Linas, an infectious disease epidemiologist, tweets regularly about topics that she’s passionate about, whether it’s mobile technology or public health. During her fellowship year at the National Science Foundation, she is leveraging social media to help debunk theories that aren’t scientifically validated, such as that vaccines are linked to autism, as well as improve health literacy and inspire more women to train for STEM careers.
Increasingly, young scientists like Linas regard Facebook, Twitter, and blogging platforms as a key part of their day job. Not everyone is on board. Linas stresses that the ridicule from her colleagues isn’t mean-spirited, but it still demonstrates some fundamental discomfort with engaging with the public. Social media is viewed by many, she says, as time spent away from more important work, like peer-reviewed research.
Experts say that academics have to walk a fine line, even today. Many scientists today will encounter a “cultural pushback,” says Tim Caulfield, a health policy professor at the University of Alberta Caulfield, if they’re viewed as being too “self promotional.” Carl Sagan, for instance, is remembered for his television persona but many forget that he was also a prolific scientific researcher. Scientists on social media also risk alienating colleagues or university officials if they tweet or post about a controversial topic that doesn’t reflect well on their institution. For Prachee Avasthi, assistant professor of anatomy and cell biology at University of Kansas Medical Center, the biggest risk is to protect her reputation within the scientific community, so she watches what she tweets. “[Another] scientist might have power over me in that they might review my grants or papers.”
Despite the risks, experts who have studied the trend see this as a way to increase public support for the sciences at a time when the Trump administration is questioning facts and threatening funding for basic research. “I tell academics that social media is now the top source of science information for people,” says Paige Jarreau, a science communication specialist at Louisiana State University. “And they are a trusted voice for people that don’t have that background and literacy.”

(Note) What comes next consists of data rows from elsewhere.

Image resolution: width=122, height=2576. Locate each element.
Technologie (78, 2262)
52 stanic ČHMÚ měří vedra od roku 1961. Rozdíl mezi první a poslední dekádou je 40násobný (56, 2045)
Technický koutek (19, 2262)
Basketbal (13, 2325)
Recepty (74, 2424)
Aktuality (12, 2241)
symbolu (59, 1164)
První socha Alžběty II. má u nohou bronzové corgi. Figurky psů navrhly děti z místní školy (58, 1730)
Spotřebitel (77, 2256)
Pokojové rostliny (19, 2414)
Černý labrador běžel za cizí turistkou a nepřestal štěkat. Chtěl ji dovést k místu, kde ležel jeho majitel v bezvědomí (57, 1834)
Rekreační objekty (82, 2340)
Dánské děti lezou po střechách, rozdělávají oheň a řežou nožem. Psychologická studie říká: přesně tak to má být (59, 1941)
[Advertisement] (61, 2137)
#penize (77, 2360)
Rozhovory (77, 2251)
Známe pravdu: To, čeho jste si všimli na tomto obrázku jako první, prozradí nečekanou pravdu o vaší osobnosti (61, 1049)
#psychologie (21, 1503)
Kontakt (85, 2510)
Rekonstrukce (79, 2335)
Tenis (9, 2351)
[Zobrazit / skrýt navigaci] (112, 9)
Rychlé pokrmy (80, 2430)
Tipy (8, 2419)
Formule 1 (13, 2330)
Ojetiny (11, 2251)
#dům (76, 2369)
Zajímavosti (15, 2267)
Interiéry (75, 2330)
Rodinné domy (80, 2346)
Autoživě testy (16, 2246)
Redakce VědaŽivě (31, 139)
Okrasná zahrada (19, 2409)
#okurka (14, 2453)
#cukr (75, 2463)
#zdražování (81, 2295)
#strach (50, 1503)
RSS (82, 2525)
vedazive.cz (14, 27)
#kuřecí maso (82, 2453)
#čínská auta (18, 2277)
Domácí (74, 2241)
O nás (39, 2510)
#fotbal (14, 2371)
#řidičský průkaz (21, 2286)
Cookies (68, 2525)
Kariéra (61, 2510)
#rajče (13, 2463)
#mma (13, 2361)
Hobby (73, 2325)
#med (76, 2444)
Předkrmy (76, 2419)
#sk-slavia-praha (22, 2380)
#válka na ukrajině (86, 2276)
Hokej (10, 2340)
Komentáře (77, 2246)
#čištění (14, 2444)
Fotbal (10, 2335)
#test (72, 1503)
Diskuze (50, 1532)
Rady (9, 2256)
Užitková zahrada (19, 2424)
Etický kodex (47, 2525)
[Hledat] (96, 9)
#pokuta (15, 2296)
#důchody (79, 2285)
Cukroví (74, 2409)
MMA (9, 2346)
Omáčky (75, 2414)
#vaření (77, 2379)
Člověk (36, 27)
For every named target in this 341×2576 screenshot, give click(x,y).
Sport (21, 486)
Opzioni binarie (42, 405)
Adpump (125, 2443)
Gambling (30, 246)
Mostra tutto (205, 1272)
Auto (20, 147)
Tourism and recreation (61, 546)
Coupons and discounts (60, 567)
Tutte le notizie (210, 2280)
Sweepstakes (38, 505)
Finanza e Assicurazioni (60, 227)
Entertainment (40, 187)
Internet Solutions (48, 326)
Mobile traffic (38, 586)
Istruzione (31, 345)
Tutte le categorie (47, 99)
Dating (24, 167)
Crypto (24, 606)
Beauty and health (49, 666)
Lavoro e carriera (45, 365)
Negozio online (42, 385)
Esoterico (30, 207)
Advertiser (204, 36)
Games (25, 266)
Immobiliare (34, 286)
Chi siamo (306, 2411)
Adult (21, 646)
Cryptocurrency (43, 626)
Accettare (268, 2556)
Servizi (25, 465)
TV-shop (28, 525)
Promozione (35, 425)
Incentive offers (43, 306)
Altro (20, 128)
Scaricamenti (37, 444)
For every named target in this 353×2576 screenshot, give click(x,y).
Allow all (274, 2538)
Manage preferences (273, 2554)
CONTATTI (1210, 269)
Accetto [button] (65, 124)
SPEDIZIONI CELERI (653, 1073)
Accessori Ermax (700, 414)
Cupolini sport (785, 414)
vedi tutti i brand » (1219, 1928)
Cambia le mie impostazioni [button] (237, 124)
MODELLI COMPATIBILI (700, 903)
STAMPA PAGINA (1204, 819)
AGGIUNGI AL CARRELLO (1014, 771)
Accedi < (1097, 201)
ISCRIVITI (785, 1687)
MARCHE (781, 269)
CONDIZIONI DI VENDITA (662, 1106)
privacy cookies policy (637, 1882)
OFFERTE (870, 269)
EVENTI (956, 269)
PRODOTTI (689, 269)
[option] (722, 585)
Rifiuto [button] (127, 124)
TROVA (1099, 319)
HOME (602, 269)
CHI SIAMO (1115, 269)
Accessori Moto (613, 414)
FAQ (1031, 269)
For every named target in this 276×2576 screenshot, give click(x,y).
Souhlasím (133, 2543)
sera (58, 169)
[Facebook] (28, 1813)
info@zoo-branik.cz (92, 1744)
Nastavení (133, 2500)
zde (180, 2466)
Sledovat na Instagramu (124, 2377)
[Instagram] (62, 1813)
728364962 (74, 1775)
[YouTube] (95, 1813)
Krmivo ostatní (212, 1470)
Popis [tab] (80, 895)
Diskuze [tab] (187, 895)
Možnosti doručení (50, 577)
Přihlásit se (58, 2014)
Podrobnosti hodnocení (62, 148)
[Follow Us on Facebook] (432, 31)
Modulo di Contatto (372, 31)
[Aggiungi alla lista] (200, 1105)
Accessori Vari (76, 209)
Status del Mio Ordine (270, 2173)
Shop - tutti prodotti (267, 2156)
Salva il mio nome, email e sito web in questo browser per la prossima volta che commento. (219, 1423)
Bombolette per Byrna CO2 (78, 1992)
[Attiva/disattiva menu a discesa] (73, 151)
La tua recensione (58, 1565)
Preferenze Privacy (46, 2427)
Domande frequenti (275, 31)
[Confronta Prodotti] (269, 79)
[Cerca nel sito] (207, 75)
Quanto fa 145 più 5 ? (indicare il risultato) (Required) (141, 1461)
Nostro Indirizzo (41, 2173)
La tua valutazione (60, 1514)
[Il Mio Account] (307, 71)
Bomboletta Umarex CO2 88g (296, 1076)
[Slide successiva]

Surveys show that public confidence in the scientific community has remained stable since the early 1970s, and that they are more trusted than public officials and religious leaders. For that reason, Caulfield argues that it’s meaningful for scientists to be part of the conversation even if they have far fewer followers than celebrities peddling pseudo-science, such as actress and Goop founder Gwyneth Paltrow (Caulfield is the author of a book titled, Is Gwyneth Paltrow Wrong About Everything?).
A trusted voice can be very influential, he says. “[Scientists communicating online] is an important part of pushing back against misinformation.” Caulfield says he has been personally criticized for “spending so much time tweeting,” but he’s noticed a shift in recent years. Now, he says, students, scientists, and universities are approaching him to advise them on how to communicate their work to the public. At universities and medical centers, including Louisiana State University, science departments are now hosting regular workshops to encourage scientists to be present on social media.
For Dana Smith, a science writer and communicator who previously worked at the Gladstone Institutes, it’s no longer an option for scientists not to engage with lay audiences. “It’s becoming a moral obligation,” she says, with much of their research funding coming from taxpayers. For this reason, she personally made the switch from academia–she was a doctoral psychology researcher at the University of Cambridge–to communications. She doesn’t think everyone needs to be the “next public face of science,” but she encourages researchers to try their hand at the occasional blog post or tweet.
The question of whether scientists should take the next step and engage in activism–many are planning their own march on Washington — and/or run for political office is up for debate. Some, like Smith, see it as a positive trend. But Caulfield warns that scientists might lose their status in the public eye. “When they get closer to an agenda,” he says, “I think that trust might dissipate.